Nino Skvortsova (Georgia) presented her scientific research on "Repertoire of political struggle in Georgia in 1991-2021." She analyzed literature on democratization in Georgia and identified the existing patterns in the scientific and political definition of "democratization." The existing clusters of studies on the democratization in Georgia demonstrate a certain tendency to use indexes, databases and quantitative indicators as criteria. The author says that there is much less high-quality data about social transformations over a long period of time in connection with socio-political processes in Georgian society. As part of the study, the researcher proposes a qualitatively new approach to measuring democratization in Georgia by defining the repertoire of political struggle and comparing over different periods of time. In her opinion, a method of studying democratization tested in practice will help expand the geography of research and compare the repertoires of political struggle in other post-Soviet countries.

Over the course of the fellowship, Hrant Mikaelian (Armenia) developed a system for assessing the political and economic transformation of post-Soviet countries from the point of view of their statehood. The author conducted a review of previous studies and defined the concepts of "state," "statehood" and "nationhood." The researcher identified external and internal factors of the formation and development of post-Soviet states. In his opinion, the factor of physical security plays an important role in both cases. Hrant Mikaelian says that in the future the ability of a state to provide public goods and reproduce human capital will become almost as important. Indirectly, it can be measured through trends in demography, economics and other areas. The author uses all these indicators to assess the objective and subjective progress in the development of each of the post-Soviet countries.
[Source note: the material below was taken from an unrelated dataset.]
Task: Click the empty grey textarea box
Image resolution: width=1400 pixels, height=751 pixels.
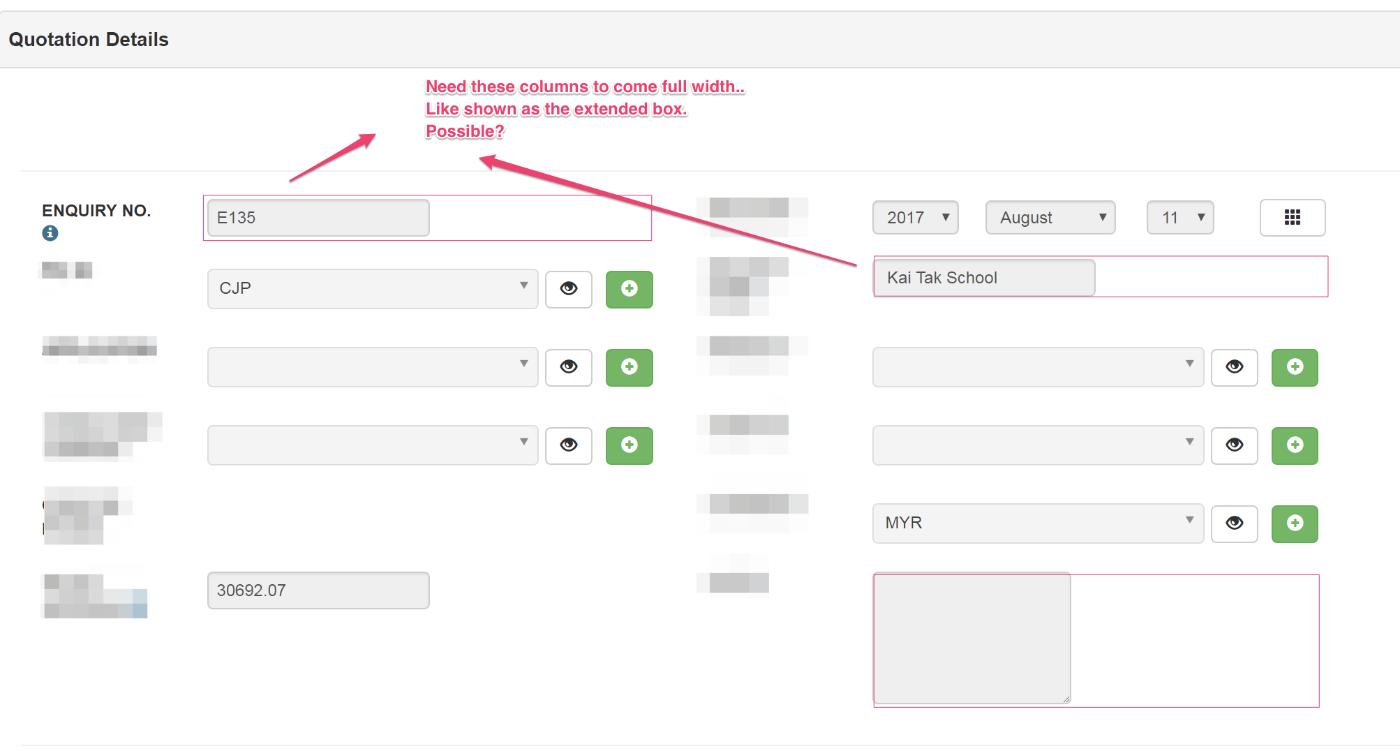Action: pos(972,638)
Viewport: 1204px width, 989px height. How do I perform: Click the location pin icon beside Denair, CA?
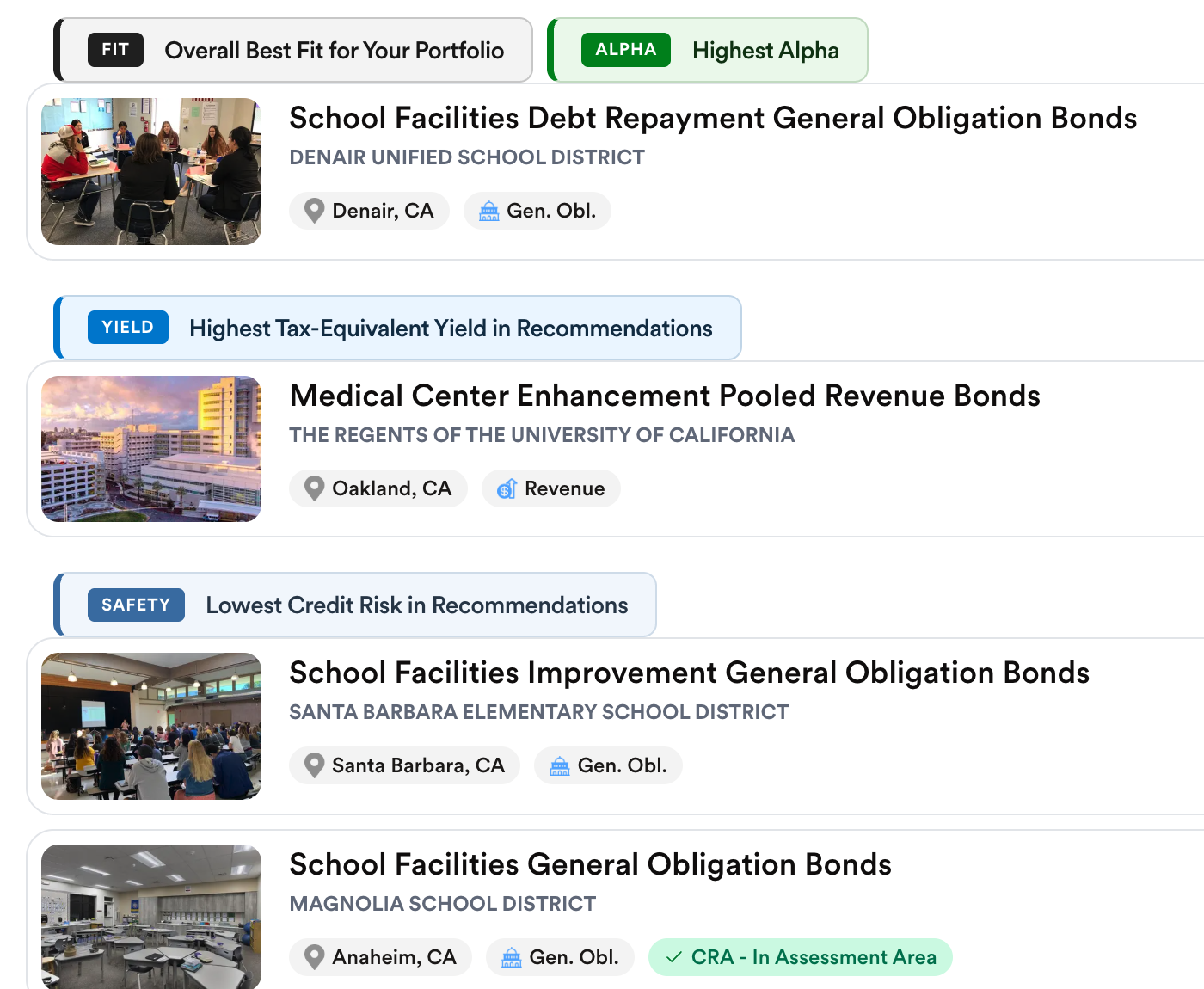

Over the course of the fellowship, Ruben Elamiryan (Armenia) explored goals and interests of Russia and countries in the South Caucasus, as well as scenarios for the development of their relations in a changing world order. The author desccribes the parameters of the transformation of the world order and their impact on Russia's priorities and interests in the South Caucasus. As part of the research, he reviews the strategic foundations of Russian foreign policy in the South Caucasus, conducts a discourse analysis of the role and place of Russia in the region, studies the economic aspects of cooperation and proposes four scenarios for Russia's presence in the South Caucasus. The researcher concludes that the South Caucasus is one of the priority regions for Russia, which is seen not as a separate unit, but as part of the post-Soviet space. In his opinion, the most likely scenario is Russia's strengthened position in the region, but the Ukrainian crisis may push Russia to a balancing scenario—finding a compromise with all the interested parties. Ruben Elamiryan believes that there are still many unknown variables that will depend on both "internal" and "external" players in the South Caucasus.

The fellowship program was housed by the MGIMO Institute for International Studies under the guidance of university academic advisors from March 21 to May 1. MGIMO University organized the fellowship program in cooperation with the Alexander Gorchakov Public Diplomacy Fund and the Federal Agency for the CIS States Affairs, Compatriots Living Abroad, and International Humanitarian Cooperation.